EXERCISE PROMPT: Your answer should consist of every line from the records that holds the string "Given".

* * *

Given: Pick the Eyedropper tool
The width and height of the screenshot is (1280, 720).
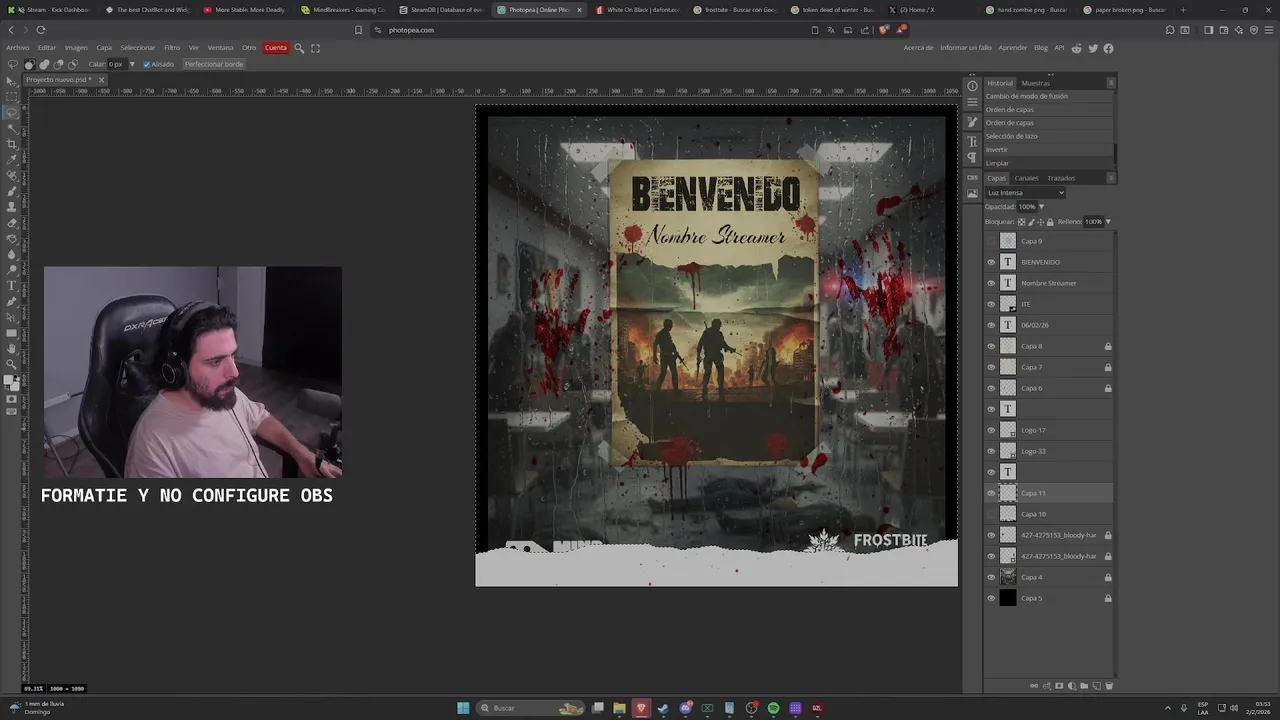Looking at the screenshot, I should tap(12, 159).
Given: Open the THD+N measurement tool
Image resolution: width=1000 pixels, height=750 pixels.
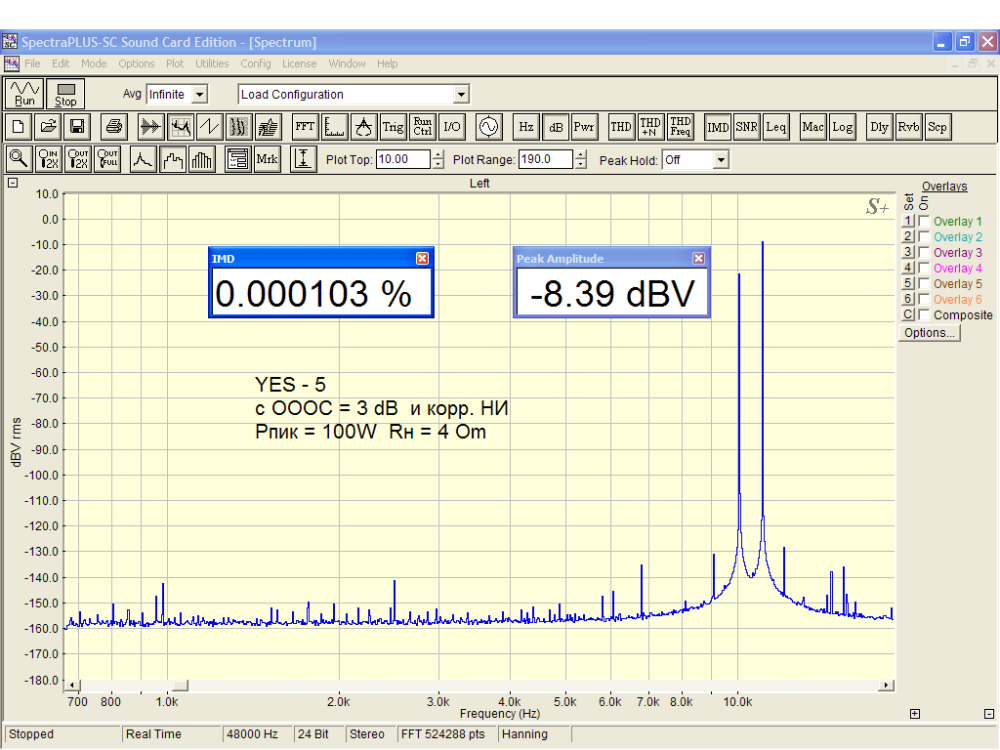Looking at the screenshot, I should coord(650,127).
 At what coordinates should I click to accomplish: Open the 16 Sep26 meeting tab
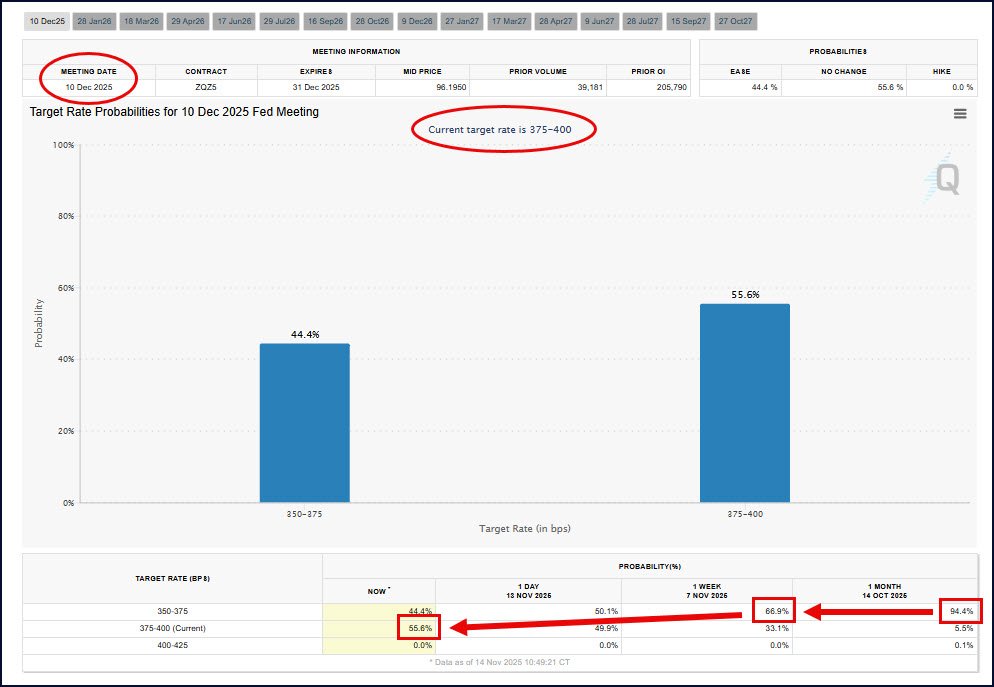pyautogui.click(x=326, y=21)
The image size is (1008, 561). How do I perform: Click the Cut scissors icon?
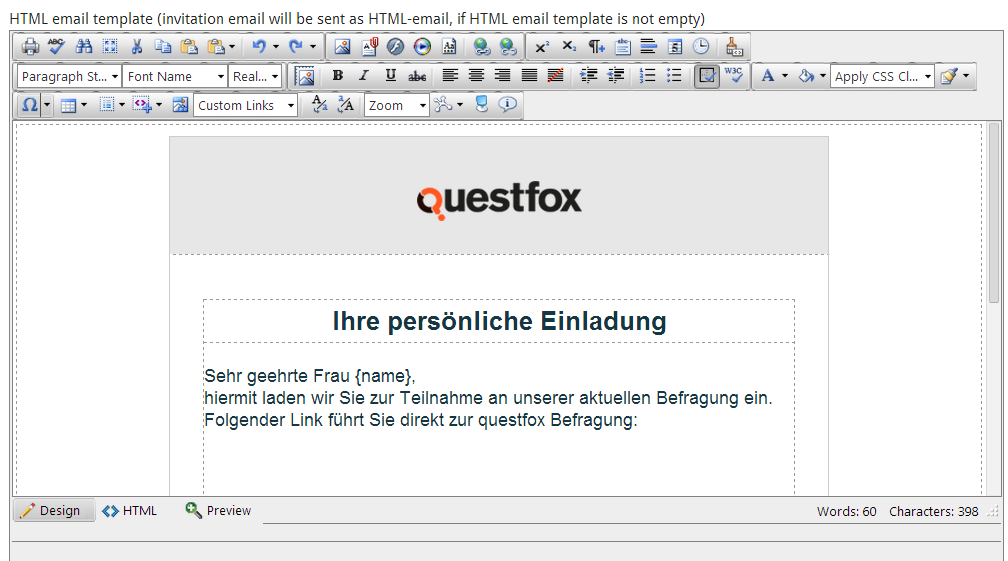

* * *

RESPONSE:
Given: Pick the Eyedropper tool
Given: Open the THD+N measurement tool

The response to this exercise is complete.